───── Available data

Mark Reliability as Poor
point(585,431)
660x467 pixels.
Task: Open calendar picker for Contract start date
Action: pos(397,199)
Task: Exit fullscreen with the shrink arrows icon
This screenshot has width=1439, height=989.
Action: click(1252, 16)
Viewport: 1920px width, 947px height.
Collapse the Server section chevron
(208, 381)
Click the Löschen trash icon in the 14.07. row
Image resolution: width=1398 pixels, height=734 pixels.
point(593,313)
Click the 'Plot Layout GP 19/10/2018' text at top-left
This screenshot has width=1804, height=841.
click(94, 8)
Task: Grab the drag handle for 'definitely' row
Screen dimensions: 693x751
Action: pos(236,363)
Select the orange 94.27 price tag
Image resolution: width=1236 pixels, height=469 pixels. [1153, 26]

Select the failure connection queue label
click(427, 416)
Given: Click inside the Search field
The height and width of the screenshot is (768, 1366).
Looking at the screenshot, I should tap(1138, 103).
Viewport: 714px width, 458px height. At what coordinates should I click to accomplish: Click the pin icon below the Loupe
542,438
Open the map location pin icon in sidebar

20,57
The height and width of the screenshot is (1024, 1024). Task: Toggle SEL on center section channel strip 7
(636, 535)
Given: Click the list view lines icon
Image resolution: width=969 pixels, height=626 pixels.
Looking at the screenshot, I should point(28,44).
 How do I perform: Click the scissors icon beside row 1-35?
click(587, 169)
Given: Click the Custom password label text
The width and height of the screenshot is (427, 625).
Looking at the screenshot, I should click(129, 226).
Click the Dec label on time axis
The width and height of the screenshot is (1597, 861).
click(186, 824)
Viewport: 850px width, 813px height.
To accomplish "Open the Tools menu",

──────────

From the very first line of the data through the line with "Viewport: 1920px width, 947px height." in it, please reproduce each line exactly and output nothing more.

→ Written answer
Mark Reliability as Poor
point(585,431)
660x467 pixels.
Task: Open calendar picker for Contract start date
Action: pos(397,199)
Task: Exit fullscreen with the shrink arrows icon
This screenshot has width=1439, height=989.
Action: click(1252, 16)
Viewport: 1920px width, 947px height.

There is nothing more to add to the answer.